Chapter XCVIII: Cubed
Image of the Day: My Roommate's a Loser
A couple of days before Winter Break, my roommate bought a Rubik's Cube from K-Mart. The little fucker was extraordinarily difficult to come by, being sold out at Wal-Mart and costing upwards of eleven bucks. Darron and I naturally refused to look at the accompanying instructions and attempted to replicate, in our living room, fifty years of research by mathematicians and Asian child prodigies.This didn't really pan out (who woulda guessed?), and inspired the Image of the Day. Conceding defeat, we read the printed instructions, which turned out to be quite useless. They tell you how to solve the Cube, but only after you've already gotten it into a specific configuration which they call "The Green Cross." The explanation for how to reach this beginning step is: You will have to figure this out for yourself. Gee, thanks for nothing, Mr. Rubik.
So I went online and found a java applet where you can enter the configuration of your Cube and it'll tell you all the steps you need to solve it. I placed the completed Cube on the living room table, and the next morning Darron thought I was Rubik's Cube Jesus!
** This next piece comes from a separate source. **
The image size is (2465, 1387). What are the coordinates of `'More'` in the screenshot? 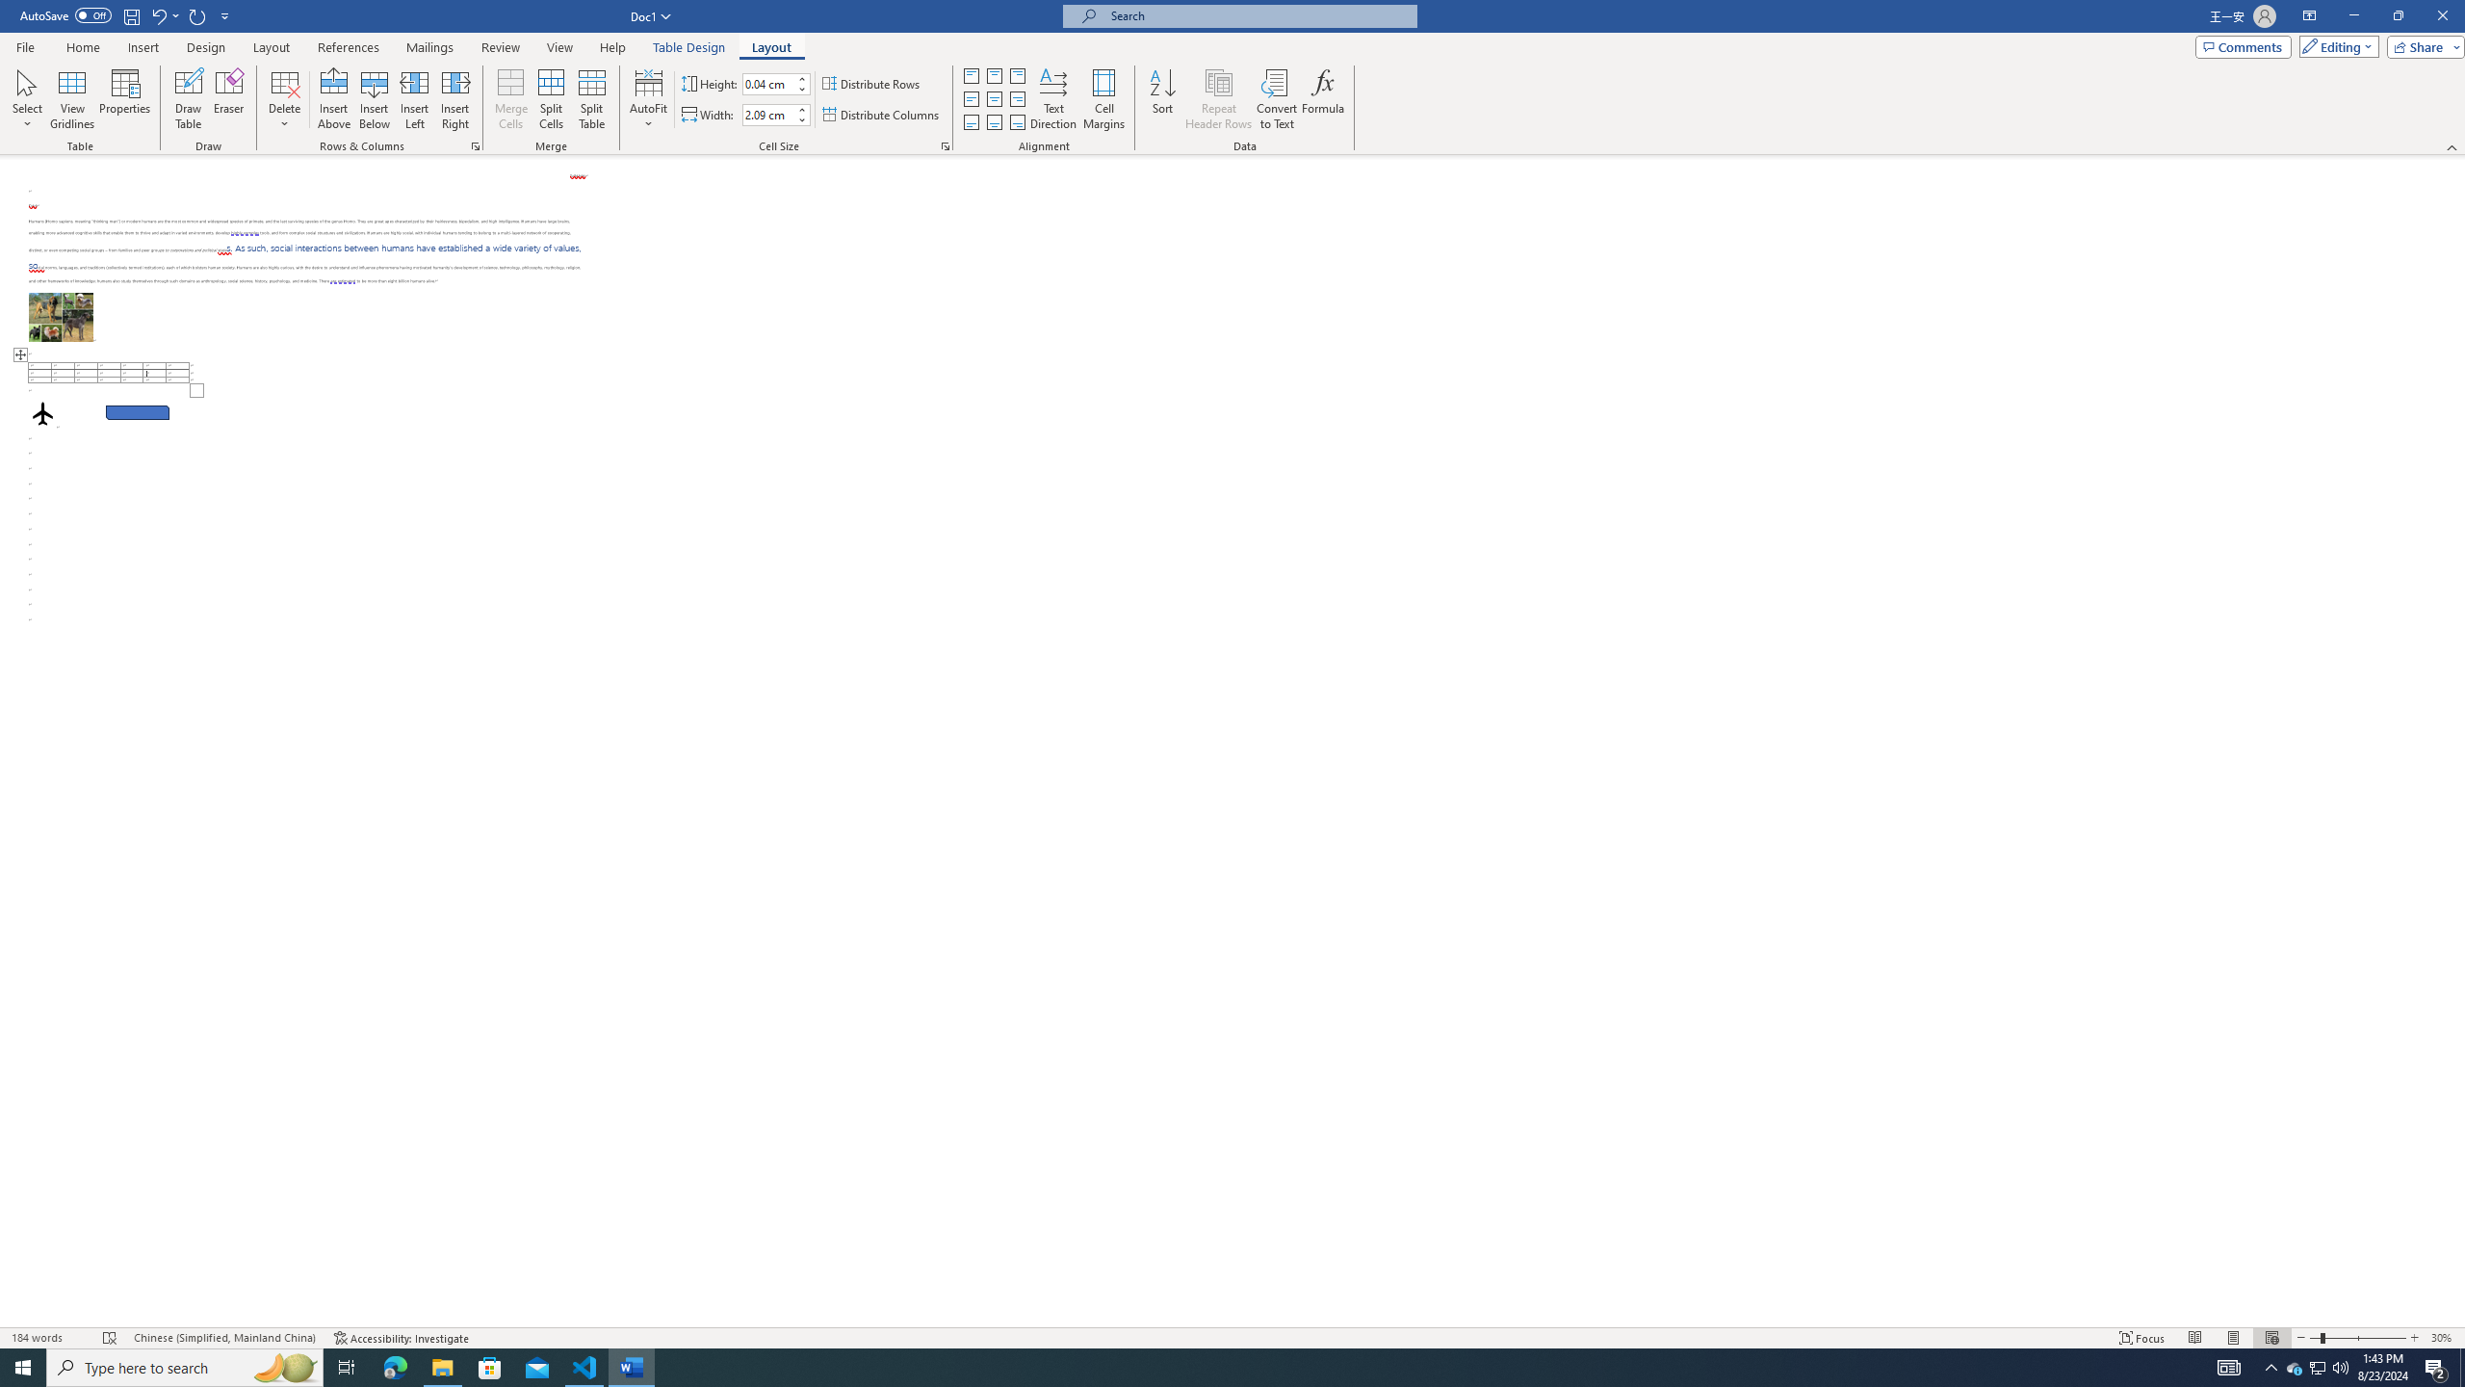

Interesting Rubik's Cube Facts:
1. Erno Rubik, the inventor of the cube, was a professor of Architecture.
2. There are 43,252,003,274,489,856,000 Rubik's Cube configurations.
3. None of these is more than twenty moves away from being solved.
4. The official world record for speed cubing is held by Minh Thai (22.95 seconds).
I also found is the following YouTube video of a Canadian kid solving the Cube in a minute or so. He has a cute smile when he finishes.
He also plays with his cat.
1 comment:
I'm impressed that you got the "L!" That's more than I could do, and I worked on it during the whole 1980's. Finally I just peeled the stickers off and completed it that way.